Sakon Nakhon (, ) is one of Thailand's seventy-six provinces (changwat) lies in upper northeastern Thailand also called Isan. Neighboring provinces are (from north clockwise) Nong Khai, Bueng Kan, Nakhon Phanom, Mukdahan, Kalasin, and Udon Thani. The capital is Sakon Nakhon.

Toponymy
The word sakon originates from the Sanskrit word sakala (Devanagari:  सकल) meaning 'entire', 'whole', or 'total', and the word nakhon from Sanskrit nagara (Devanagari:  नगर) meaning 'town' or 'city'. Hence the name of the province literally means "city of cities".

Geography
The province is on the Khorat Plateau, not far from the Mekong. The Nong Han lake, the biggest natural lake of northeast Thailand, near the city of Sakon Nakhon, is a popular resort. The Phu Phan Mountains delimit the province to the south. The total forest area is  or 17.7 percent of provincial area.

National parks
There are three national parks, along with four other national parks, make up region 10 (Udon Thani) of Thailand's protected areas. 
 Phu Pha Yon National Park, 
 Phu Phan National Park, 
 Phu Pha Lek National Park,

History
The history of Sakon Nakhon dates back to about three thousand years. Local legend says that Mueang Nong Han Luang, or presently Sakhon Nakhon, was built in the 11th century when the Khmer ruled this region. When the Khmer lost its power, the town was under the rule of Lan Xang or Lao Kingdom. It was renamed into "Mueang Chiang Mai Nong Han". When the town was under Siam, it was renamed again into "Sakhon Thawapi" in 1830, during King Rama III's reign, it was renamed "Sakon Nakhon".

Phu Phan Mountains in the area of Sakon Nakhon, especially Sawang Daen Din district, formerly a stronghold of the Communist Party of Thailand.

Ethnic group
The Ethnic group of Sakon Nakhon are Chinese and Vietnamese with Tai Dam as well as Nyaw.

Symbols
The provincial seal shows the Phrathat Choeng Chum, a Lao-style chedi built during the Ayutthaya period over a Khmer-style prang.

The provincial tree is the banaba or Queen's Crape Myrtle (Lagerstroemia speciosa). Black sharkminnow (Labeo chrysophekadion) is the provincial fish.

Economy
Fish and rice are two of the major products of the region.

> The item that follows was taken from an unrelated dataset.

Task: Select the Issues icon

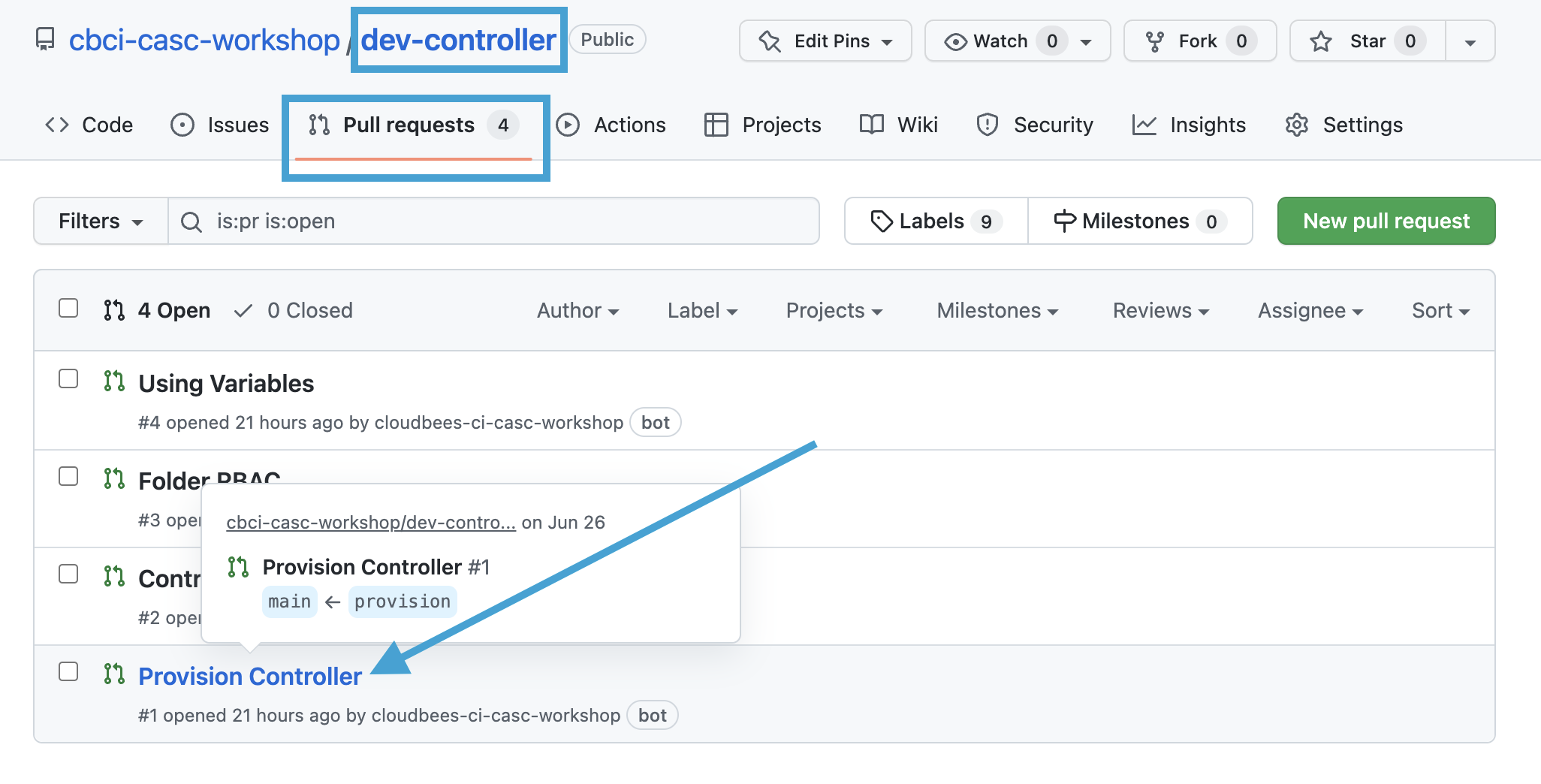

Kho Khun Pon Yang Kham is branded as Thailand's best-quality beef, produced by Pon Yang Kham Breeding Cooperatives, which was incorporated in 1980 in Ban Pon Yang Kham in Mueang Sankhon Nakhon. It has created a great reputation for the province. Kho Khun Pon Yang Kham is regarded as "Thai Kobe beef".

Transportation

Rail
Sakon Nakhon does not have a train service yet. People who want to travel to Sakon Nakhon by train can get off at Udon Thani Railway Station in neighboring province Udon Thani. Then take a local bus to Sakon Nakhon, the distance is approximately 156 km.

Roads
Route 22 leads north to Udon Thani, 160 km distant, and east to Nakhon Phanom (91 km) and the border with Laos. Route 223 leads south to That Phanom (76 km). Route 213 leads 
west to Kalasin (131 km).

Air
There is a regional airport, Sakon Nakhon Airport, on the north side of the city.

Health 
Sakon Nakhon's main hospital is Sakon Nakhon Hospital, operated by the Ministry of Public Health.

Administrative divisions

Provincial government

The province is divided into 18 districts (amphoes). The districts are further divided into 125 subdistricts (tambons) and 1,323 villages (mubans).

Local government
As of 26 November 2019 there are: one Sakon Nakhon Provincial Administration Organisation () and 66 municipal (thesaban) areas in the province. Sakon Nakhon has city (thesaban nakhon) status. Further 65 subdistrict municipalities (thesaban tambon). The non-municipal areas are administered by 74 Subdistrict Administrative Organisations - SAO (ongkan borihan suan tambon).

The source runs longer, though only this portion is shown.